Robustness analysis, as presented by Richard Levins (1966) and further elaborated by Michael Weisberg (2013) allows researchers to learn about the results of a given model and whether they are an artifact of it (e.g., due to a poor idealization) or whether they are related to core features of the model (Weisberg 2013, 156). At its heart, robustness analysis consists of two steps, the first one consisting in examining a group of models to determine if they all predict a common result—called the robust property; during the second step, models are analyzed for those structures in the model that generate the sought robust property. The results from these two steps are combined in order to formulate the robust theorem, “a conditional statement linking common structure to robust property, prefaced by a ceteris paribus clause” (Weisberg 2013, 158). It is important to emphasize that robust theorems do not make claims about the frequency with which the robust property occur in target systems. Rather, it makes the conditional claim about what happens if a model is instantiated in an specific way (Weisberg 2013, 169).

Following Weisberg, the ideal case of robustness analysis requires researchers to examine a group of similar but distinct models in search of a robust behavior.
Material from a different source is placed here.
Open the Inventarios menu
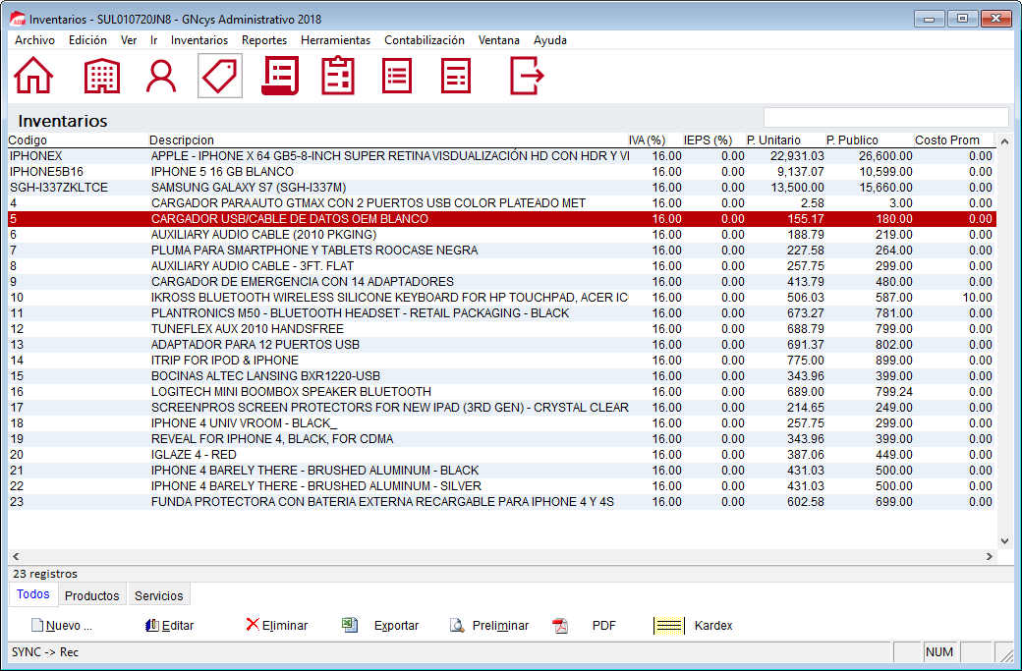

The aim of such an examination is to formulate sufficiently diverse models in such a way that the discovery of a robust property is not due to mere luck in the way the models were analyzed but rather because the property is actually there (Weisberg 2013, 158). The question now is how to formulate such diverse models. Weisberg suggests a list of possibilities, none of which consists of changes in the parametrization of the model and of initial and boundary conditions, but in significant modifications to the structure of the model. Reinterpreting these possibilities in terms of modification in computer simulations, they include varying the regularity of the grid, varying the number of attributes of a process, and varying the heterogeneity of the utility function, among others.

Let us note that Weisberg’s analysis of robustness relies on the number of (heterogeneous) models that researchers are able to create. The more models available, the more likely it is that the robust property identified across models can actually be found in a real-world system (Weisberg 2013, 160ff). In computer simulations, the computational power allows researchers to produce a large number of heterogeneous models at a relatively low cost (e.g., in terms of human resources, money, time, etc.). In this sense, inferring that a robust property is present in the simulation models, and therefore that the core structure is giving rise to such a property, is a much simpler task with computer simulations.

Now, the core assumption in robustness analysis is that if a sufficiently heterogeneous set of models give rise to a property, then it is very likely that the real-world phenomenon also shows the same property. Furthermore, robustness analysis allows researchers to infer that, when the robust property is observed in a real-world system, then it is very likely that the core structure of the computer simulation corresponds to the causal structure giving rise to the real-world phenomenon. Robustness analysis, therefore, is a key player in the process of attributing reliability to computer simulations.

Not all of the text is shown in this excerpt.